小説の中で、太宰がひとつの答えを出してくれていました。※強調、下線は引用者
けれども、何しろ、強く、きびしく、こわいもの、とばかり思ってこれまで生きて来たのですが、しかし、堀木にそう言われて、ふと、
「世間というのは、君じゃないか」
という言葉が、舌の先まで出かかって、堀木を怒らせるのがイヤで、ひっこめました。
そうか、そうだなあと。
(それは世間が、ゆるさない)
(世間じゃない。あなたが、ゆるさないのでしょう?)
(そんな事をすると、世間からひどいめに逢うぞ)
(世間じゃない。あなたでしょう?)
(いまに世間から葬られる)
(世間じゃない。葬むるのは、あなたでしょう?)
まったく、そのとおりです。
けれども、その時以来、自分は、(世間とは個人じゃないか)という、思想めいたものを持つようになったのです。
そうして、世間というものは、個人ではなかろうかと思いはじめてから、自分は、いままでよりは多少、自分の意志で動く事が出来るようになりました。
私も大きく言えば、同じ方を向いて進むことができました。
太宰メソッド
この記事を書くのに検索していると、「太宰メソッド」というネットスラングがあることを知りました。

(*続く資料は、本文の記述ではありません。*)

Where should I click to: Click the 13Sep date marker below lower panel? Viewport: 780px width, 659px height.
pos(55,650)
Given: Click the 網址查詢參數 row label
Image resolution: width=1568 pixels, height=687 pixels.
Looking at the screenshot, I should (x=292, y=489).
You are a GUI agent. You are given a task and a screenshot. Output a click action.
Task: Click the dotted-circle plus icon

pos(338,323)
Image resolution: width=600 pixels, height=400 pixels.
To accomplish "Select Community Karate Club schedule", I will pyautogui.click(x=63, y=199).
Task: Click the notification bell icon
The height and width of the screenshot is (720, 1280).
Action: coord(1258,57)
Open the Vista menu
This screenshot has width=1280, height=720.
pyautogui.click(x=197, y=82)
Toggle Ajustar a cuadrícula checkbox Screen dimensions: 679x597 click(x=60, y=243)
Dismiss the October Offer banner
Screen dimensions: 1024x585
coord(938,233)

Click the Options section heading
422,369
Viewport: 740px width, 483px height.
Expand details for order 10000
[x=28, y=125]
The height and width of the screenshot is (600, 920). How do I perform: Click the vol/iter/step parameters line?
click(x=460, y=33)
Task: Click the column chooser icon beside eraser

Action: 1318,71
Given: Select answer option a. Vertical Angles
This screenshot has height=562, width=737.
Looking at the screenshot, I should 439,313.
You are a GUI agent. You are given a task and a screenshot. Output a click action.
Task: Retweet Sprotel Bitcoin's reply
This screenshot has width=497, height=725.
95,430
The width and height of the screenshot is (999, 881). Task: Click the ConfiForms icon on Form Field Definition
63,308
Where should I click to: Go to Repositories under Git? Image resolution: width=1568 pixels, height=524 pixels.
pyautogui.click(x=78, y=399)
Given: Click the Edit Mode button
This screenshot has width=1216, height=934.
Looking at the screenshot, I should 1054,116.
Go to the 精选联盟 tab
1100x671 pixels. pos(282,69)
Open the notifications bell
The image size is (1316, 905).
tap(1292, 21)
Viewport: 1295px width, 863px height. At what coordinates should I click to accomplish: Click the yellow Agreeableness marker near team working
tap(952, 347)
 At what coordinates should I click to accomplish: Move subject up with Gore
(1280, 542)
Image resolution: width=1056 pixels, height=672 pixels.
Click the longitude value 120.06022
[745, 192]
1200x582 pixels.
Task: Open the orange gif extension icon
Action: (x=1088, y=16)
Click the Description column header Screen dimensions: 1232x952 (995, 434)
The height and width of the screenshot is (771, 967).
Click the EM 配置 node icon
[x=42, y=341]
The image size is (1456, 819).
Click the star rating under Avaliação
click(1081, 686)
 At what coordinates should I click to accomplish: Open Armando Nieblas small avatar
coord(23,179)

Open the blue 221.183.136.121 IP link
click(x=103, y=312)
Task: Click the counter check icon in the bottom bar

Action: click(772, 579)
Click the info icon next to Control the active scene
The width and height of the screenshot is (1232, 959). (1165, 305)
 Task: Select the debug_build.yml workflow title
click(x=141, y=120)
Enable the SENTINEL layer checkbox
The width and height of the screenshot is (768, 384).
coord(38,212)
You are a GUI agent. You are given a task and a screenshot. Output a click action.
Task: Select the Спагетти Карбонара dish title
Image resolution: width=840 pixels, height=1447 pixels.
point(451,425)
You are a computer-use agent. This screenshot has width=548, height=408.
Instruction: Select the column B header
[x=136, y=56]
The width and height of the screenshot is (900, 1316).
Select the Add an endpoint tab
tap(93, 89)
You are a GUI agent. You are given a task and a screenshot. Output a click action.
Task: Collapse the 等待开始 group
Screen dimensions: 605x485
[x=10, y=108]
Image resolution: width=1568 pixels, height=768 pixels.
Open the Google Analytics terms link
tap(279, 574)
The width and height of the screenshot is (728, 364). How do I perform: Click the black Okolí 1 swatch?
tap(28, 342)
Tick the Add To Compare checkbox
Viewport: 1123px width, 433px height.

自らの個人的な好悪の感情などを「世間」や「みんな」といった大きな主語に託すことで、自分の責任は回避しつつ、発言に権威や説得力をもたせようとする手法。
―はてなキーワード:太宰メソッド
「太宰メソッド」という言葉が流通する世界は、そうでない世界よりも少しだけ生きやすい世界であるように思います。
一遍起ったことは何時までも続く
夏目漱石の小説『道草』(1915)のラストシーンにある言葉です。
青空文庫版から引用します。
「世の中に片付くなんてものは殆(ほと)んどありゃしない。一遍起った事は何時までも続くのさ。ただ色々な形に変るから他(ひと)にも自分にも解らなくなるだけの事さ」
『道草』をはじめて読んだ若い時分に、ここでびくんときた覚えがあります。そうだそのとおりだと。
じわじわきたラスト
さらに、ん10年越しでじわじわきたのが、続く最後のくだりです。
健三の口調は吐き出すように苦々しかった。細君は黙って赤ん坊を抱き上げた。
「おお好(い)い子だ好い子だ。御父さまの仰(おっし)ゃる事は何だかちっとも分りゃしないわね」
細君はこういいいい、幾度(いくたび)か赤い頬(ほお)に接吻(せっぷん)した。
これで小説は終わりです。
はじめてここを読んだときは、少しばかり困惑した覚えがあります。健三の言葉が細君には「何だかちっとも分りゃしない」と、まるで通じていない様子であるからです。それをどうとらえればいいか解釈しあぐねたものです。その意味で「驚愕のラスト」でした。
しかし時を経て、そこもじわじわとわかってくるようになりました。
大づかみな傾向としてものを言えば、どうも女という生き物にはこういう道理がわからないようなのです。直接間接にいくらかは女の社会も経験しての感慨です。
それで「驚愕のラスト」も違う意味となりました。
考えることは、悩むことではない
池田晶子『残酷人生論』(1998)のプロローグにある言葉です。
考えることは、悩むことではない
人が悩むのは、きちんと考えていないからにほかならず、きちんと考えることができるなら、人が悩むということなど、じつはあり得ないのである。
その理由を池田はこう説きます。
なぜなら、悩むよりも先に、悩まれている事柄の「何であるか」、が考えられていなければならないからである。「わからないこと」は考えられるべきである。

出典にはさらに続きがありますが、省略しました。